# TASK DETAILS:
Answer these questions from the article below about the Excalibur artillery shell.
1. How close to its target was the Excalibur's accuracy in the February demonstration?
2. When had the Army first planned to field the Excalibur?
3. How much does the Excalibur warhead weigh?

# SELECTED PASSAGE:
======

Topic: High-Tech Artillery Shell From Raytheon Likely To Be Sent To Iraq In May


Arizona Daily Star (Tucson)
April 19, 2007
$39K Excaliburs could be huge for Tucson plant
By Tony Capaccio, Bloomberg News
A satellite-guided artillery shell made by Tucson-based Raytheon Missile Systems will likely be deployed to Iraq next month, according to Army officials.
The Army shipped the 155 mm Excalibur shells to Kuwait after the weapon in February demonstrated accuracy within 20 feet of its target, a precision that can minimize civilian casualties and accidental U.S. military deaths in a war that is increasingly urban.
An unguided 155 mm shell can miss its target by as much as 900 feet.
The shells are awaiting final Army approval before shipment to Iraq.
For Raytheon Southern Arizona' biggest employer with more than 11,000 workers in Tucson successful combat use would be a milestone in a $1.4 billion program for up to 30,000 shells costing about $39,000 apiece.
Raytheon is under contract to make the first 500 rounds, Raytheon Missile Systems spokesman Everett Tackett said in an e-mail statement. The Army program office at Picatinny Arsenal, N.J., says Raytheon will produce at least the first 3,000 shells and could compete to make the remaining 27,000.
"There's potentially a lot of money to be made," said Dean Lockwood, a ground-weapons expert for Forecast International, a Newton, Conn., market-research firm.
"The Army has been looking for this capability for a long time," Lockwood said in a telephone interview. "It's a good system, but the big test will be when they shoot it against a real target."
Meeting an "urgent" call
The Army planned to field the Excalibur in October 2008 but decided in March 2005 to accelerate that schedule to meet an "urgent" call from Iraq-based Army commanders for a precision- guided cannon round, said Col. John Tanzi of the Army's artillery center at Fort Sill, Okla.
The commanders wanted to improve their ability to support troops under fire as the fight in Iraq increasingly becomes urban guerrilla warfare, according to Army commanders and Lockwood.
The Army also wanted a weapon with a much smaller warhead than the 200-pound charge on its only precision-guided ground-based mobile rocket system, officials said.
The 50-pound Excalibur warhead also offers a quicker, more precise response than Air Force jets or Apache helicopters carrying much larger precision-guided weapons, officials said.

======

# GIVEN DATA:
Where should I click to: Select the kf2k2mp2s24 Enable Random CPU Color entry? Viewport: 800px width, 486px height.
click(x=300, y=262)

======

# EXERCISE OUTPUT:
1. Within 20 feet of its target.
2. October 2008.
3. 50 pounds.